**EXERCISE REQUIREMENTS:** Without changing a single character, copy every record below.

[[ PROVIDED RECORDS, beginning ]]

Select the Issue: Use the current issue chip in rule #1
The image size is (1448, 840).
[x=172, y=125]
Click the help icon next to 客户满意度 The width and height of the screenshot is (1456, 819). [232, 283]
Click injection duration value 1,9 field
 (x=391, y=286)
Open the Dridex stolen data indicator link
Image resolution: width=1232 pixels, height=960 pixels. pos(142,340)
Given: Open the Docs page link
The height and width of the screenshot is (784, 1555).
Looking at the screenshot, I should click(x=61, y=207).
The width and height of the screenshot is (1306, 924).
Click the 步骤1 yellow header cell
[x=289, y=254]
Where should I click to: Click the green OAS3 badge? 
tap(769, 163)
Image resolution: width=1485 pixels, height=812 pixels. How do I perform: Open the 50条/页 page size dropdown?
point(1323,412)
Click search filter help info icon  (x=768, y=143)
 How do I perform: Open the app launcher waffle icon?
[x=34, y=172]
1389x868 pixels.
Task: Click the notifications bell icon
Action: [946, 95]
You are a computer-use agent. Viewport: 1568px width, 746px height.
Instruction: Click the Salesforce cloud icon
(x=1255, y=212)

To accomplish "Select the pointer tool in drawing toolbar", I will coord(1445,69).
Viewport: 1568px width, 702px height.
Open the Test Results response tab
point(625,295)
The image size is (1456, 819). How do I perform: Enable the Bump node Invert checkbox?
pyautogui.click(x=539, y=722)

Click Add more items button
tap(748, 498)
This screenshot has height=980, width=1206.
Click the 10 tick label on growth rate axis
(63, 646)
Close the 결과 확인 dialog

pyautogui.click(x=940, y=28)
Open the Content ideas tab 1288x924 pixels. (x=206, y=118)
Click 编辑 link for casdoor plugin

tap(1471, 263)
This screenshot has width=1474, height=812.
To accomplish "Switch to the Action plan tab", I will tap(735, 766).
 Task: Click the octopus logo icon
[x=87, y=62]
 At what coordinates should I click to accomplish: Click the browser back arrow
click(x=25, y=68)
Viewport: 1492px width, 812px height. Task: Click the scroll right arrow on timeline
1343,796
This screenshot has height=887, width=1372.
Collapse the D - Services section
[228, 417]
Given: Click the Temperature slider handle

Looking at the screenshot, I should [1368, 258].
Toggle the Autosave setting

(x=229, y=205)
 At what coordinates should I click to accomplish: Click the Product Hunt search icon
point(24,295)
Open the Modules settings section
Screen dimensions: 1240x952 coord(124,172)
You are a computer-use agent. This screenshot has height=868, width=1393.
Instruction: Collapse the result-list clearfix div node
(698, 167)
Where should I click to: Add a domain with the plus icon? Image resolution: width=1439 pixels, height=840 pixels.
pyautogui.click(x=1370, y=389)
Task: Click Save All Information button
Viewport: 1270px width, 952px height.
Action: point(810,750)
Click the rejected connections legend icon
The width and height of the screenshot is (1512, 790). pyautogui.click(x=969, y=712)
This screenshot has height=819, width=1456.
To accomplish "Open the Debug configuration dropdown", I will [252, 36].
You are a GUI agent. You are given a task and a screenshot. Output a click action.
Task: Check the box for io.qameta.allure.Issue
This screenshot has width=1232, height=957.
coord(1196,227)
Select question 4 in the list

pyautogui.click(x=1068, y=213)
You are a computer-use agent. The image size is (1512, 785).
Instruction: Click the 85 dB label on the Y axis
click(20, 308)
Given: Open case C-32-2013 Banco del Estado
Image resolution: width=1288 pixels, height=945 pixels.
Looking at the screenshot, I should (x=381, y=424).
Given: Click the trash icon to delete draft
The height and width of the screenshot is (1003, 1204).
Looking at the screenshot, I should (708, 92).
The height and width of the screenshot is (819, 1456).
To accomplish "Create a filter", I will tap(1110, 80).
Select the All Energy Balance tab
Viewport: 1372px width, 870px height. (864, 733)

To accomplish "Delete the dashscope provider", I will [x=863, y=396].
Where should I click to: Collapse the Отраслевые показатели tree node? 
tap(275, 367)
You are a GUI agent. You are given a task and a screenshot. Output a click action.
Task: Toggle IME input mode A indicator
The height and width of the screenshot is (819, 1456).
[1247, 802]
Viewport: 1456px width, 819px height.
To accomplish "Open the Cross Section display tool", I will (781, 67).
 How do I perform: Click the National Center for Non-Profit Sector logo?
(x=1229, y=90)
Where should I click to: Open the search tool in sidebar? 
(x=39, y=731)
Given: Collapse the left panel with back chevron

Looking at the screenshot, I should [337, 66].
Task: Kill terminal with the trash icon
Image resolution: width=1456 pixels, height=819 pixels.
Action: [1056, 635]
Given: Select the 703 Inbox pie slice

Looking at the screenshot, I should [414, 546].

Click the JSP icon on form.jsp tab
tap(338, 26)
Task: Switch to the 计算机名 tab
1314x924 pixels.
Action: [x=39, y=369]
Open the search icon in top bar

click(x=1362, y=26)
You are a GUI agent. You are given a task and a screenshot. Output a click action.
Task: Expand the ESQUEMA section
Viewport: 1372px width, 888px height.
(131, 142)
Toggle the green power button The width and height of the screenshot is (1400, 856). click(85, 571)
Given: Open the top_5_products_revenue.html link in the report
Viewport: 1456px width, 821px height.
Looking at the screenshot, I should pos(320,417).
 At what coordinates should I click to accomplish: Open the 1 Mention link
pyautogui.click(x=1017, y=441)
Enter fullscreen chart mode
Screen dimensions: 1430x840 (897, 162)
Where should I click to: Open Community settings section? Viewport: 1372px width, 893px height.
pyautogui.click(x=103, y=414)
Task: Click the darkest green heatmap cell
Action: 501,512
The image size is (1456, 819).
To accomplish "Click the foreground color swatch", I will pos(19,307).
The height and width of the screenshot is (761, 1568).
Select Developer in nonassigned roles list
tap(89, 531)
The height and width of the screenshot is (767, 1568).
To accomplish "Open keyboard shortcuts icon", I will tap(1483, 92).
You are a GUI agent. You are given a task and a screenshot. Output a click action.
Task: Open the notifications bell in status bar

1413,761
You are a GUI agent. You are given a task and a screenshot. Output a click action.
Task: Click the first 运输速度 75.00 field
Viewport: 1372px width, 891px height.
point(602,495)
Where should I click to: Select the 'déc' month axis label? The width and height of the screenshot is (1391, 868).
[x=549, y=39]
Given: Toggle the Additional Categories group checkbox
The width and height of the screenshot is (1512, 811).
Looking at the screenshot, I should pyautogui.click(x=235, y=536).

[[ PROVIDED RECORDS, end ]]

**SOLUTION FOR THIS EXERCISE:**
Select the Issue: Use the current issue chip in rule #1
The image size is (1448, 840).
[x=172, y=125]
Click the help icon next to 客户满意度 The width and height of the screenshot is (1456, 819). [232, 283]
Click injection duration value 1,9 field
 (x=391, y=286)
Open the Dridex stolen data indicator link
Image resolution: width=1232 pixels, height=960 pixels. pos(142,340)
Given: Open the Docs page link
The height and width of the screenshot is (784, 1555).
Looking at the screenshot, I should click(x=61, y=207).
The width and height of the screenshot is (1306, 924).
Click the 步骤1 yellow header cell
[x=289, y=254]
Where should I click to: Click the green OAS3 badge? 
tap(769, 163)
Image resolution: width=1485 pixels, height=812 pixels. How do I perform: Open the 50条/页 page size dropdown?
point(1323,412)
Click search filter help info icon  (x=768, y=143)
 How do I perform: Open the app launcher waffle icon?
[x=34, y=172]
1389x868 pixels.
Task: Click the notifications bell icon
Action: [946, 95]
You are a computer-use agent. Viewport: 1568px width, 746px height.
Instruction: Click the Salesforce cloud icon
(x=1255, y=212)

To accomplish "Select the pointer tool in drawing toolbar", I will coord(1445,69).
Viewport: 1568px width, 702px height.
Open the Test Results response tab
point(625,295)
The image size is (1456, 819). How do I perform: Enable the Bump node Invert checkbox?
pyautogui.click(x=539, y=722)

Click Add more items button
tap(748, 498)
This screenshot has height=980, width=1206.
Click the 10 tick label on growth rate axis
(63, 646)
Close the 결과 확인 dialog

pyautogui.click(x=940, y=28)
Open the Content ideas tab 1288x924 pixels. (x=206, y=118)
Click 编辑 link for casdoor plugin

tap(1471, 263)
This screenshot has width=1474, height=812.
To accomplish "Switch to the Action plan tab", I will tap(735, 766).
 Task: Click the octopus logo icon
[x=87, y=62]
 At what coordinates should I click to accomplish: Click the browser back arrow
click(x=25, y=68)
Viewport: 1492px width, 812px height. Task: Click the scroll right arrow on timeline
1343,796
This screenshot has height=887, width=1372.
Collapse the D - Services section
[228, 417]
Given: Click the Temperature slider handle

Looking at the screenshot, I should [1368, 258].
Toggle the Autosave setting

(x=229, y=205)
 At what coordinates should I click to accomplish: Click the Product Hunt search icon
point(24,295)
Open the Modules settings section
Screen dimensions: 1240x952 coord(124,172)
You are a computer-use agent. This screenshot has height=868, width=1393.
Instruction: Collapse the result-list clearfix div node
(698, 167)
Where should I click to: Add a domain with the plus icon? Image resolution: width=1439 pixels, height=840 pixels.
pyautogui.click(x=1370, y=389)
Task: Click Save All Information button
Viewport: 1270px width, 952px height.
Action: point(810,750)
Click the rejected connections legend icon
The width and height of the screenshot is (1512, 790). pyautogui.click(x=969, y=712)
This screenshot has height=819, width=1456.
To accomplish "Open the Debug configuration dropdown", I will [252, 36].
You are a GUI agent. You are given a task and a screenshot. Output a click action.
Task: Check the box for io.qameta.allure.Issue
This screenshot has width=1232, height=957.
coord(1196,227)
Select question 4 in the list

pyautogui.click(x=1068, y=213)
You are a computer-use agent. The image size is (1512, 785).
Instruction: Click the 85 dB label on the Y axis
click(20, 308)
Given: Open case C-32-2013 Banco del Estado
Image resolution: width=1288 pixels, height=945 pixels.
Looking at the screenshot, I should (x=381, y=424).
Given: Click the trash icon to delete draft
The height and width of the screenshot is (1003, 1204).
Looking at the screenshot, I should (708, 92).
The height and width of the screenshot is (819, 1456).
To accomplish "Create a filter", I will tap(1110, 80).
Select the All Energy Balance tab
Viewport: 1372px width, 870px height. (864, 733)

To accomplish "Delete the dashscope provider", I will [x=863, y=396].
Where should I click to: Collapse the Отраслевые показатели tree node? 
tap(275, 367)
You are a GUI agent. You are given a task and a screenshot. Output a click action.
Task: Toggle IME input mode A indicator
The height and width of the screenshot is (819, 1456).
[1247, 802]
Viewport: 1456px width, 819px height.
To accomplish "Open the Cross Section display tool", I will (781, 67).
 How do I perform: Click the National Center for Non-Profit Sector logo?
(x=1229, y=90)
Where should I click to: Open the search tool in sidebar? 
(x=39, y=731)
Given: Collapse the left panel with back chevron

Looking at the screenshot, I should [337, 66].
Task: Kill terminal with the trash icon
Image resolution: width=1456 pixels, height=819 pixels.
Action: [1056, 635]
Given: Select the 703 Inbox pie slice

Looking at the screenshot, I should [414, 546].

Click the JSP icon on form.jsp tab
tap(338, 26)
Task: Switch to the 计算机名 tab
1314x924 pixels.
Action: [x=39, y=369]
Open the search icon in top bar

click(x=1362, y=26)
You are a GUI agent. You are given a task and a screenshot. Output a click action.
Task: Expand the ESQUEMA section
Viewport: 1372px width, 888px height.
(131, 142)
Toggle the green power button The width and height of the screenshot is (1400, 856). click(85, 571)
Given: Open the top_5_products_revenue.html link in the report
Viewport: 1456px width, 821px height.
Looking at the screenshot, I should pos(320,417).
 At what coordinates should I click to accomplish: Open the 1 Mention link
pyautogui.click(x=1017, y=441)
Enter fullscreen chart mode
Screen dimensions: 1430x840 (897, 162)
Where should I click to: Open Community settings section? Viewport: 1372px width, 893px height.
pyautogui.click(x=103, y=414)
Task: Click the darkest green heatmap cell
Action: 501,512
The image size is (1456, 819).
To accomplish "Click the foreground color swatch", I will pos(19,307).
The height and width of the screenshot is (761, 1568).
Select Developer in nonassigned roles list
tap(89, 531)
The height and width of the screenshot is (767, 1568).
To accomplish "Open keyboard shortcuts icon", I will tap(1483, 92).
You are a GUI agent. You are given a task and a screenshot. Output a click action.
Task: Open the notifications bell in status bar

1413,761
You are a GUI agent. You are given a task and a screenshot. Output a click action.
Task: Click the first 运输速度 75.00 field
Viewport: 1372px width, 891px height.
point(602,495)
Where should I click to: Select the 'déc' month axis label? The width and height of the screenshot is (1391, 868).
[x=549, y=39]
Given: Toggle the Additional Categories group checkbox
The width and height of the screenshot is (1512, 811).
Looking at the screenshot, I should pyautogui.click(x=235, y=536).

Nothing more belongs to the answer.